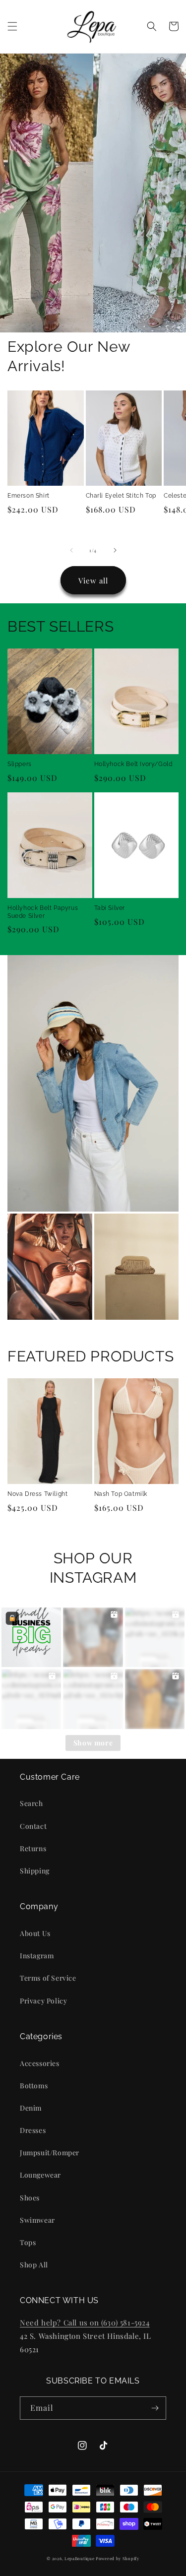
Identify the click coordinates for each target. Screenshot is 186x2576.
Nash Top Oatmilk (121, 1493)
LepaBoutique (79, 2558)
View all (93, 580)
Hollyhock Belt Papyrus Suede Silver (42, 911)
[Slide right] (115, 550)
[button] (12, 26)
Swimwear (37, 2220)
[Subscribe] (155, 2408)
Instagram (37, 1955)
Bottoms (34, 2085)
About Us (35, 1933)
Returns (33, 1848)
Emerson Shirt (28, 495)
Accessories (40, 2063)
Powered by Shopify (117, 2558)
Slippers (19, 764)
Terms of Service (48, 1978)
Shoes (30, 2197)
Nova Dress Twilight (37, 1493)
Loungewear (40, 2175)
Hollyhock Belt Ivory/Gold (133, 764)
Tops (28, 2242)
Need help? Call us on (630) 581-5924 (85, 2322)
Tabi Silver (109, 907)
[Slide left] (71, 550)
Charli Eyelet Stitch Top (121, 495)
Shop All (34, 2264)
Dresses (33, 2130)
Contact (33, 1826)
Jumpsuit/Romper (49, 2152)
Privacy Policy (43, 2000)
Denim (31, 2108)
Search (31, 1803)
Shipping (35, 1870)
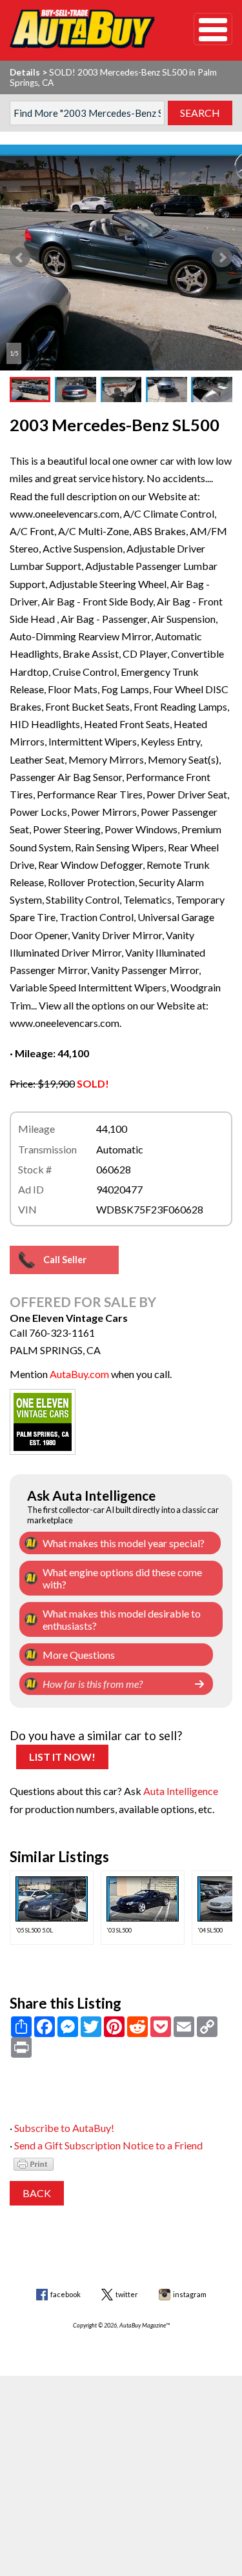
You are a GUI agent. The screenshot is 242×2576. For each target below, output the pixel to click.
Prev (20, 257)
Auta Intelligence (180, 1791)
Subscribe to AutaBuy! (64, 2128)
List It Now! (62, 1756)
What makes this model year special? (124, 1543)
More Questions (79, 1654)
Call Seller (64, 1259)
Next (222, 257)
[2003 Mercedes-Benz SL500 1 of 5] (121, 257)
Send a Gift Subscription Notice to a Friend (108, 2145)
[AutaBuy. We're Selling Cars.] (82, 29)
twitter (127, 2294)
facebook (65, 2294)
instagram (190, 2294)
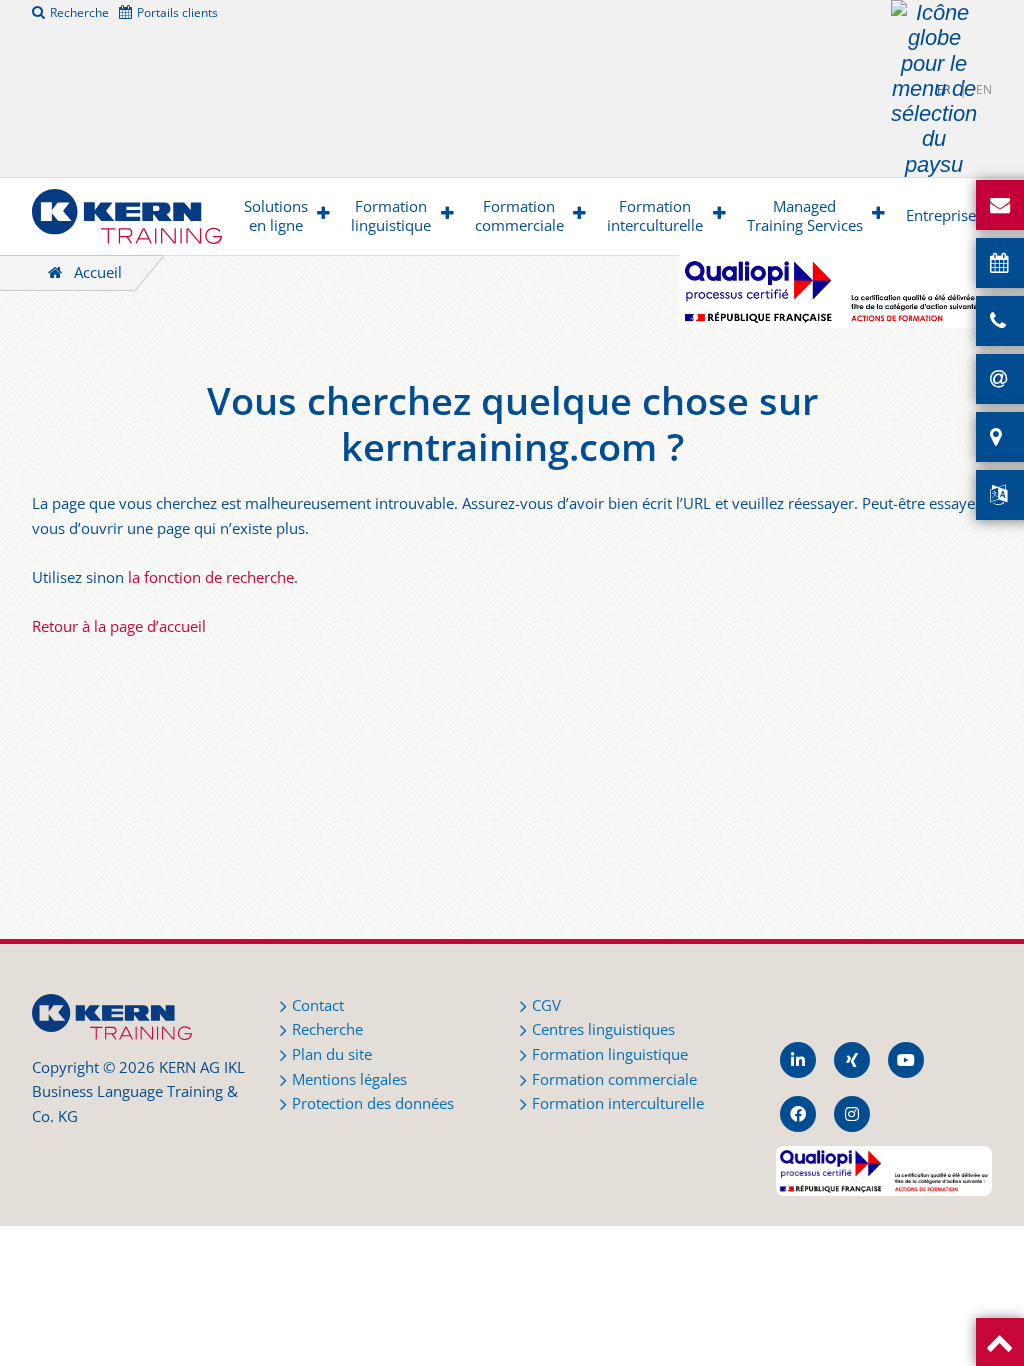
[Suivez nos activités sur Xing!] (852, 1060)
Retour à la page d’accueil (119, 626)
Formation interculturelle (655, 216)
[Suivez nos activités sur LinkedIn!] (798, 1060)
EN (984, 89)
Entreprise (941, 215)
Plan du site (332, 1054)
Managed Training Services (805, 216)
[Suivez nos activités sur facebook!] (798, 1114)
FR (943, 89)
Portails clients (177, 12)
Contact (318, 1005)
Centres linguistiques (603, 1029)
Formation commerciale (519, 216)
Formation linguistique (391, 216)
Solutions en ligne (276, 216)
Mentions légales (349, 1079)
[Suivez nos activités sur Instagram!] (852, 1114)
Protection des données (373, 1103)
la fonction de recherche (211, 577)
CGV (546, 1005)
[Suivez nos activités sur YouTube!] (906, 1060)
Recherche (79, 12)
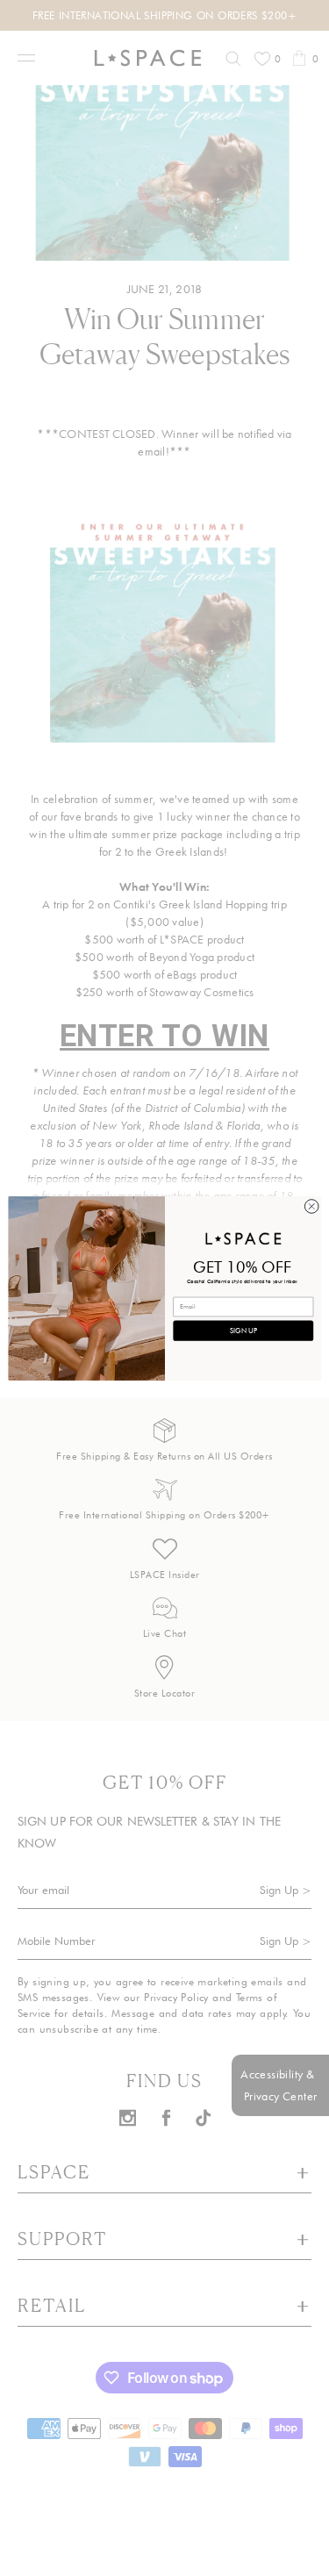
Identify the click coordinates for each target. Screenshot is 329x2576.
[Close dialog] (311, 1206)
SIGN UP (242, 1330)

######

| Exercise |
All that is needed is the exact run of lines above from the line containing "Portails clients (177, 12)" through the line containing "CGV (546, 1005)", both of them included.

| Answer space |
Portails clients (177, 12)
Contact (318, 1005)
Centres linguistiques (603, 1029)
Formation commerciale (519, 216)
Formation linguistique (391, 216)
Solutions en ligne (276, 216)
Mentions légales (349, 1079)
[Suivez nos activités sur Instagram!] (852, 1114)
Protection des données (373, 1103)
la fonction de recherche (211, 577)
CGV (546, 1005)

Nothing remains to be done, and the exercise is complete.